All five of Warner’s final contenders seem to have a favorable chance of landing the 6-foot-4, 226-pound linebacker as he spoke highly of each program and they all fit his needs. Warner elaborated a bit more on Georgia Tech as they offer a different window of opportunity.

The Yellow Jackets are another in-state opportunity for Warner, and with their engineering program as the university’s staple, becoming a Bulldogs rival also lies on the table for the soon-to-be Brookwood graduate.

"For Georgia Tech, the engineering school is attractive," Warner said. "Also, (defensive coordinator Ted) Roof is a coach that’s very close to me. He keeps in contact a lot and always tries to check up on my family. He’s a real genuine guy, and that serves as a big plus."

Leonard Warner Sr., the father of the Bulldogs target, echoes his son’s words on the factors that go into the right decision.

The elder Warner understands the accolades achieved by his son, and realizes that success can be had at the next level. Warner ranks as the ninth overall inside linebacker nationally, and the 22nd overall prospect in the state of Georgia, according to the 247Sports.com composite rankings. But while football could be what makes the money for the younger Warner, his father understands that a playing career could end at any given moment.

With the younger Warner planning to announce his commitment by the end of October, they plan to take a couple of visits, focusing on Stanford -- if the family is able to coordinate a schedule -- in addition to Ohio State.

"We want him to go where he will grow the most," Warner’s father said. "Football is so abrupt, so we look beyond that and academics is a major focus. His contenders are all good fits academically, so it'll just come down to where he feels he can succeed the most beyond football.

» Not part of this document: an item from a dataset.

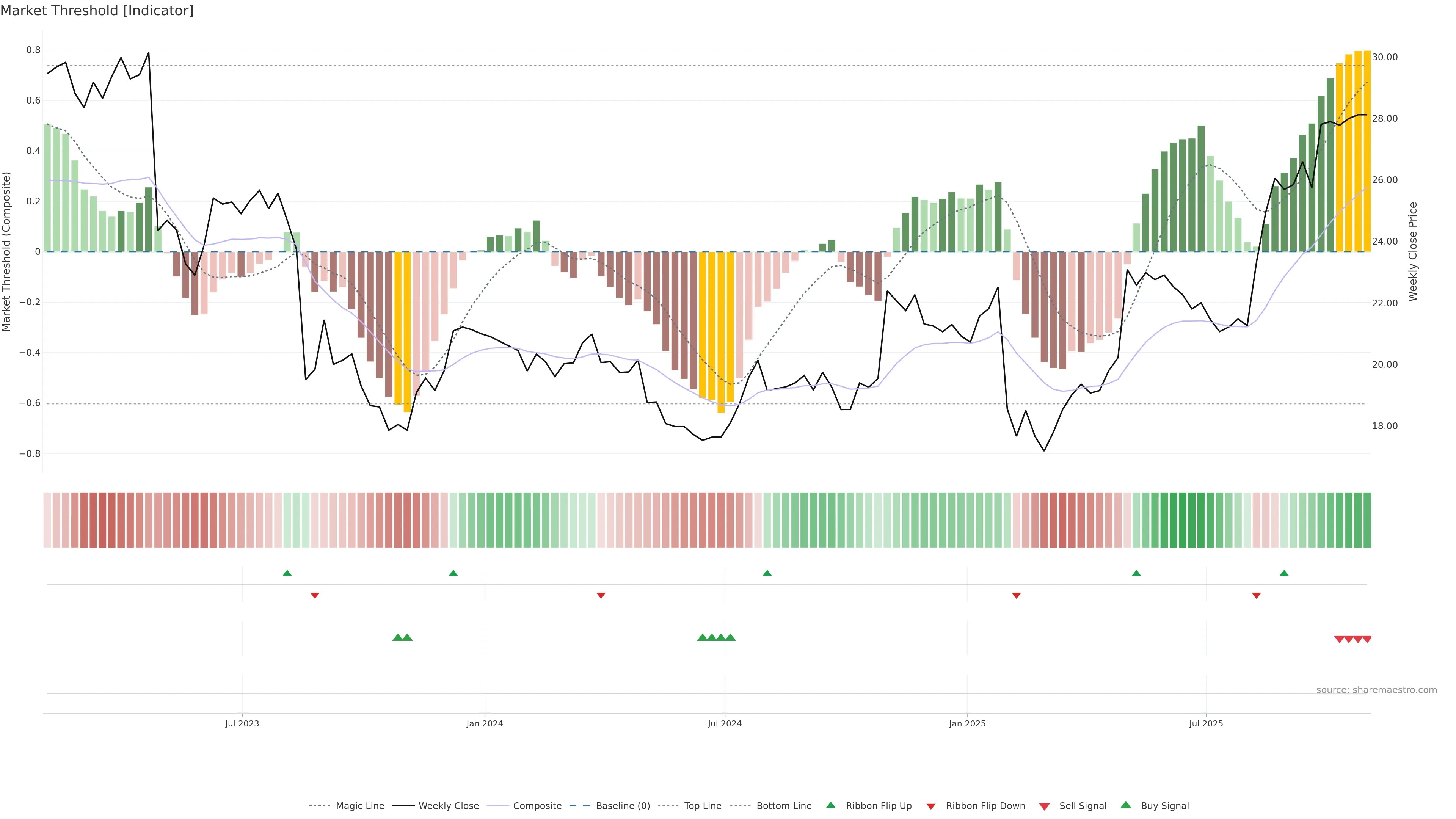The image size is (1456, 819).
Task: Toggle the Magic Line legend entry
Action: (x=359, y=806)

"It comes down to the people. Once you get past the first visit, where you see the facilities, it's all about who you'll be working with. At Florida State, we chose an easier game just so we could spend more quality time with the people affiliated with the university. Truthfully, we spent more time with the academic advisers on a Sunday than the coaches, nearly five hours. It's all a business, and it boils down to life past football."